Biden invites Taiwan to democracy summit, sparks blame on China


Joe Biden has invited Taiwan to a virtual democracy summit alongside more than 100 countries – a move that has sparked outrage from authoritarian China, which is not on the list.

Taiwan thanked Biden for his invitation and said the rally would be a rare opportunity for autonomous democracy to polish its glory on the world stage.

“Thanks to this summit, Taiwan can share its democratic success,” Presidential office spokesman Xavier Chang told reporters.

China has said it is “strongly opposed” to the inclusion of an island it considers “an inalienable part of Chinese territory”. Beijing claims self-governing Taiwan as part of its territory to be recaptured one day, by force if necessary.

>> Read more: With heightened rhetoric, is the United States moving away from “strategic ambiguity” over Taiwan?

The world conference was a campaign pledge by the US president, who placed the struggle between democracies and “autocratic governments” at the heart of his foreign policy.

The “Summit for Democracy” will take place online on December 9 and 10 before a face-to-face meeting at its second edition next year.

The meeting has long been announced, but the guest list – posted on the State Department’s website on Tuesday – will be closely scrutinized.

Not surprisingly, the main rivals of the United States, China and Russia, are not included.

The invitation is a major coup for Taipei at a time when Beijing is stepping up its campaign to keep Taiwan away from international bodies.

Only 15 countries officially recognize Taipei above Beijing, although many countries have de facto diplomatic relations with the island.

The United States does not recognize Taiwan as an independent country, but it presents it as a rare model of progressive democracy in Asia and maintains it as a crucial regional ally.

China balks at any use of the word “Taiwan” or diplomatic gestures that could give the island a sense of international legitimacy.

“I agree that Taiwan is more than eligible – but it appears to be (the) only guest democratic government that the US government does not officially recognize.
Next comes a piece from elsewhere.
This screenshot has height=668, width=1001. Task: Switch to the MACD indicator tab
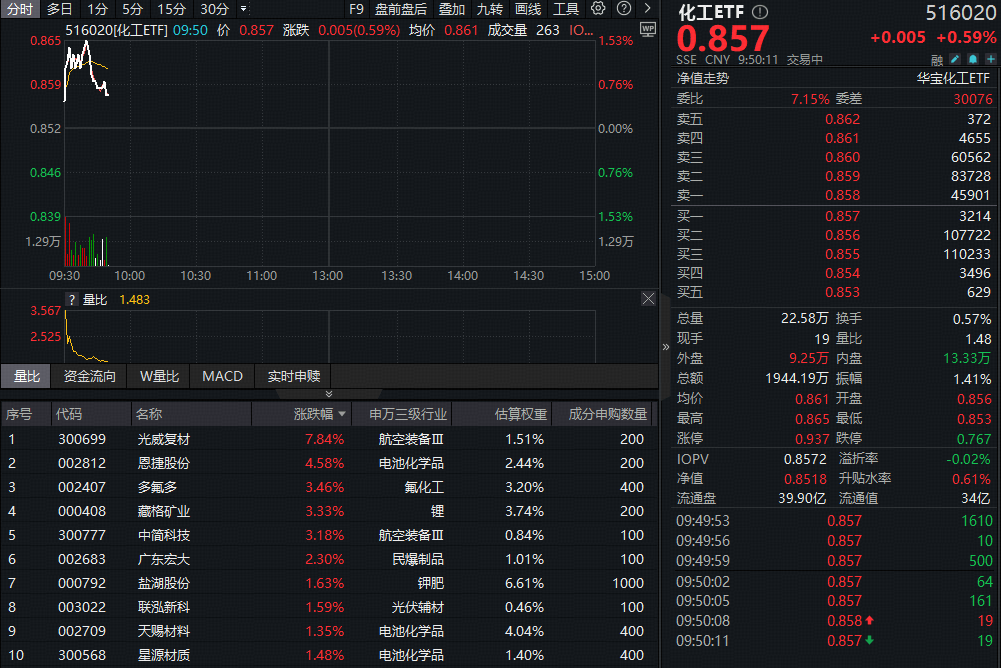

So its inclusion is a big deal,” tweeted Julian Ku, a professor of law at Hofstra University whose specialties include China.

India, often referred to as “the world’s greatest democracy”, will be present despite growing criticism from human rights defenders of the democratic setback under Hindu nationalist Prime Minister Narendra Modi.

The same will be true of Pakistan, despite its turbulent relations with Washington.

Democracy in decline

Turkey, a US ally in NATO whose President Recep Tayyip Erdogan has been called an “autocrat” by Biden, was not on the list.

The city-state of Singapore and Bangladesh, one of the most populous democracies in the world, was also not on the list.

In the Middle East, only Israel and Iraq were invited. The traditional Arab allies of the United States – Egypt, Saudi Arabia, Jordan, Qatar and the United Arab Emirates – are all absent.

Biden also invited Brazil, led by controversial far-right president Jair Bolsonaro.

In Europe, Poland is represented, despite recurring tensions with Brussels over respect for the rule of law, but not the far-right Hungarian Prime Minister Viktor Orban.

On the African side, the Democratic Republic of Congo, Kenya, South Africa, Nigeria and Niger are invited.

“For this launch summit (…) there is a need to bring together a wide range of actors in the room: this allows a better exchange of ideas than setting the perfect bar for the qualification”, declared to l ‘AFP Laleh Ispahani of the Open Society Foundations. .

Rather than using the summit as an anti-China meeting, Isfahani urged Biden to address the “severe decline in democracy around the world – including relatively robust models like the United States.”

This summit is being held as democracy has suffered setbacks in countries where the United States had placed great hopes.

Sudan and Myanmar have experienced military coups, Ethiopia is at the heart of a conflict that could lead to its “implosion”, according to US diplomats, and the Taliban seized power in Afghanistan after the withdrawal American troops after two decades.